The premise was of approximately 1089 square meters, with a gabled, hipped roof (shinmyō-irimoya), a reinforced concrete underground floor, and two floors above ground.

After completion, on Saturday, 17 June 1939, former Prime Minister of Japan, chairman of the DNBK, and General of the Imperial Japanese Army Hayashi Senjūrō  (1876-1943), together with invited persons attended the grand opening ceremony of the DNBK Okinawa Branch Butokuden. For two days on the 17th and 18th traditional kata of karate and kobujutsu as well as jūdō and kendō were performed and a memorial tournament held.

At that time, Nagamine Shōshin performed “Chatan Yara no Kūsankū.” This is the earliest instance the name appeared like this in writing.

Nagamine Shoshin performed Chatan Yara no Kusanku in 1939 at the large opening ceremony of the Butokuden in Naha.

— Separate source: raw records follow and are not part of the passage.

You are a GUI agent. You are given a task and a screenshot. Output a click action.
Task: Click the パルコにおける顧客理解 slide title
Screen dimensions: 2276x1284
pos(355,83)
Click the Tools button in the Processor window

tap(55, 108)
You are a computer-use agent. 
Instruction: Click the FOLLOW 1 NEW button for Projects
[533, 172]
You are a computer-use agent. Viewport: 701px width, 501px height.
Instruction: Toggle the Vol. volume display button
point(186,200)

Nagamine Shoshin performed Chatan Yara no Kusanku in 1939 at the large opening ceremony of the Butokuden in Naha.

The Butokuden, as a place used for competitions, instruction, and dissemination of the budō, became a Mecca of the martial and military arts in Okinawa.

The Budokuden in the prewar-era. Note the character “bu” in the middle of the roof. Photo: Ōshiro Ryūtarō: Okinawa no Hukkō Tanpen, 1989.

The Budokuden in the prewar-era. Note the character “bu” in the middle of the roof. Photo: Ōshiro Ryūtarō: Okinawa no Hukkō Tanpen, 1989.

Under wartime organisation it was converted into a munitions depot. The building survived the air raid of October 10, 1944 as well as the subsequent ground war with only little damage. Therefore it was praised by the US military as a “Indestructible Japanese-style building”.

The Butokuden was requisitioned by the US military and in April 1947 renovated as an officers‘ club, where dance events and the like were held. In 1949 it was handed over to the Okinawa Civil Government and was used as a government building. Since 1959 was used as a police facility for the practice of budō.

1985, with the plans to newly construct the Okinawa Prefectural Government building, the plans to tear down the Butokuden were announced. Although this triggered a movement to conserve the building, it was torn down in September of 1989. The site became part of the premises of the Okinawa Prefectural Assembly building.

The memorial of the former Butokuden is located in Naha Izumizaki 1-2-3. It is approximately a 2-minute walk south from the bus stop at the prefectural government north entrance. You find it located within the flower beds at the Okinawa Prefectural Assembly Office building.